Other measures such as the job offers to applicant ratio going comfortably above 2 signal a very strong labour market and yet this morning we have seen this. From Reuters.

 Japanese workers’ inflation-adjusted real wages fell in August for the first time in four months……..The 0.6 percent decline in real wages in August from a year earlier followed a revised 0.5 percent annual increase in July, labor ministry data showed on Friday.

This is a rather awkward reality for those who have trumpeted a change in Japan in line with the two economic theories described above, and I note a lack of mentions on social media. If we look into the detail we see this.

Nominal cash earnings rose 0.9 percent year-on-year in August, slower than a revised 1.6 percent annual increase in July.

The average level of monthly earnings is 276,266 Yen or a bit under £1900. The highest paid industry was the utility sector at 438,025 Yen and the worst-paid was the hotel and restaurant sector at 123,405 Yen. The fall can be looked at  from two perspectives of which the first is a fall in bonuses of 7.4% and the next is that the numbers were pulled down by falls in the care sector (3.8%) and education (3.6%).

As to the surge ( real wages rose at an annual rate of 2.5% in June) it was as we believed.

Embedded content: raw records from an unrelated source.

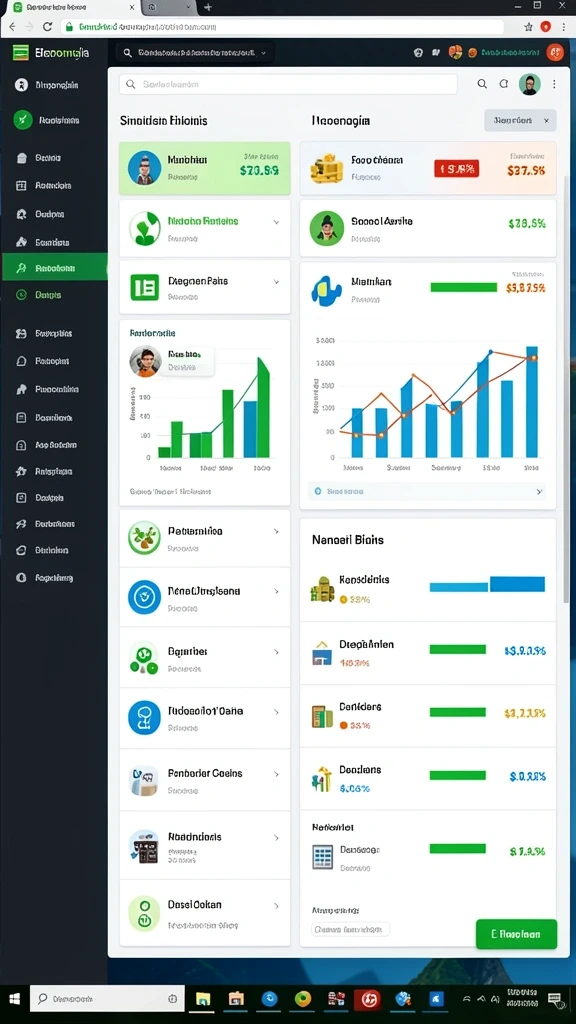This screenshot has width=576, height=1024.
Task: Click the magnifier icon beside the user avatar
Action: tap(482, 84)
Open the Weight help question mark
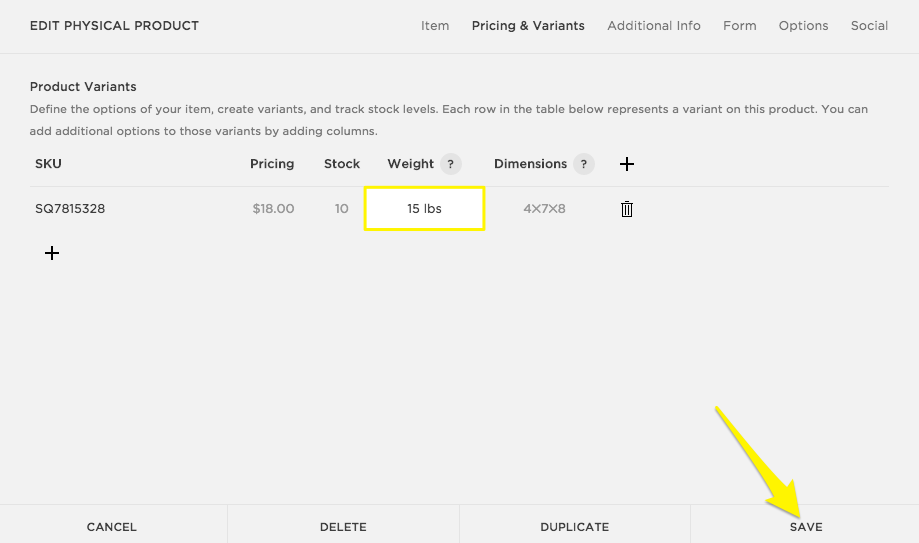 [x=451, y=164]
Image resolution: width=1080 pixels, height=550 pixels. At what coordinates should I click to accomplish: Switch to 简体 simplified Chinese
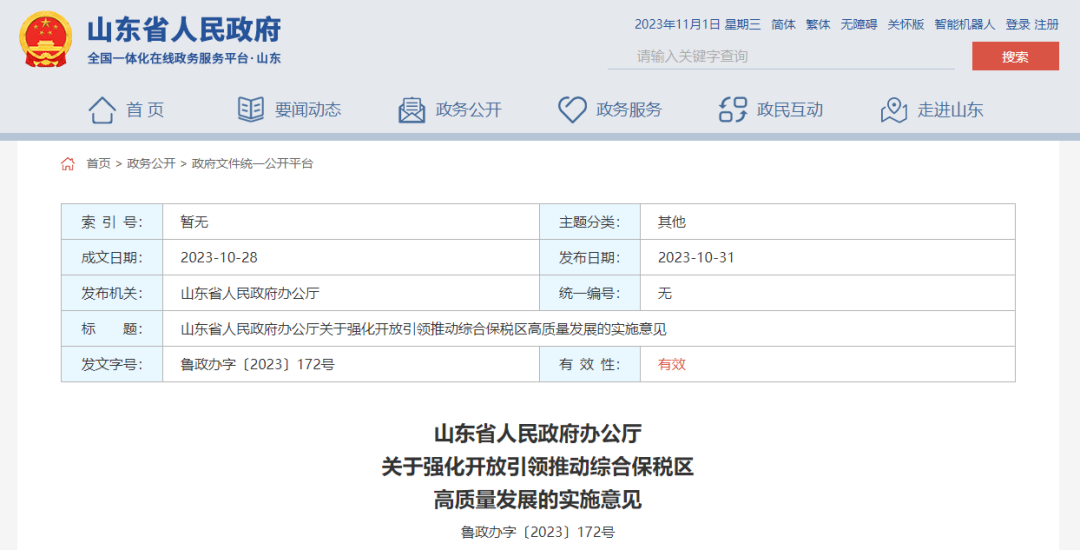(783, 24)
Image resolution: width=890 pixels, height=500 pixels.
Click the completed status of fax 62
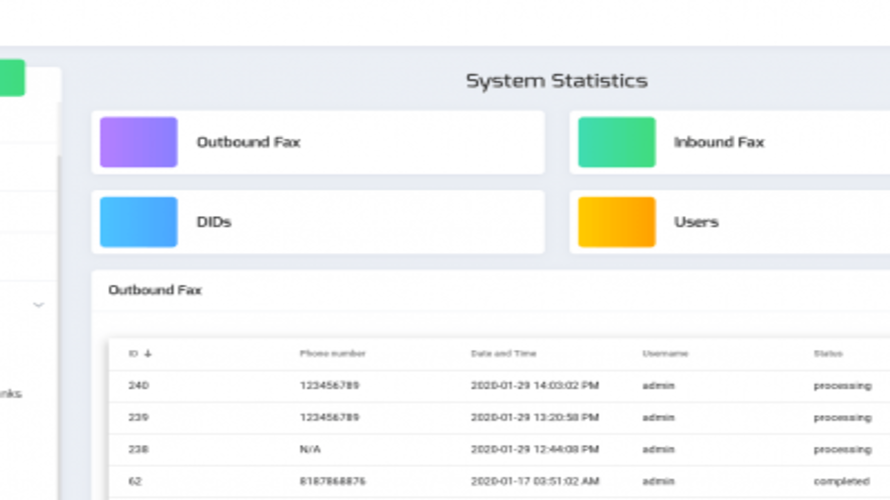pos(841,482)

Major Japanese firms typically pay bonuses twice a year, once during the summer and once near year’s end…….Summer bonuses boosted real wages in June.

This morning has also brought a confirmation of why this is good.

Japanese households increased their spending at the fastest rate in three years in August as consumers made more costly purchases, government data showed Friday.

Spending by households with two or more people rose 2.8 percent from a year earlier, after adjusting for inflation, to ¥292,481, the largest increase since August 2015, the Internal Affairs and Communications Ministry said. ( Japan Times)

But that will now rend to fade away after the welcome bonuses are spent. Sadly the output gap style theories are unlikely to fade away as reality is always “Tis but a scratch” along the lines of the Black Knight in Monty Python.

The UK

In the UK we keep being told that wage growth is just around the corner. From the REC this morning.

Starting salaries for people placed into permanent
jobs increased at the quickest pace since April 2015
during September. Hourly rates of pay for temp staff
also rose at a faster pace than in the preceding
month.

The strongest area was this.

IT & Computing remained the most in-demand
category for permanent staff in September.

Perhaps it is the banks finally waking up to the all the online outages and problems. But the problem is that a sustained rise keeps being just around the corner. In its desperation to justify its theories the Bank of England switched to private-sector regular pay in its attempt to find any reality fitting the work of its Ivory Tower. But if you pick a sub-section it has to eventually fire up the overall numbers to be significant and the picture there is that total wage growth has surged from 2.8% in January to 2.6% in July. Oh hang on…..

Or real wage growth is somewhere around 0% on the official inflation measures or negative on the “discredited” RPI which gives a higher reading.

The US

Today brings the labour market data for September but until then we are left with this.

In August, average hourly earnings for all employees on private nonfarm payrolls rose by 10 cents to $27.16. Over the year, average hourly earnings have increased by 77
cents, or 2.9 percent.

August was a good month but if we switch to the annual rate but we see that even in an economy that according to the GDP nowcasts is keeping up its 4% per annum growth rate wages are struggling to break 3%. The US economy has recovered better than most and is doing well now and yet wage growth has not followed much. Real wage growth is as you can see minimal.

Over the last 12 months, the all items
index rose 2.7 percent before seasonal adjustment.

According to the Financial Post it is a case of O Canada as well.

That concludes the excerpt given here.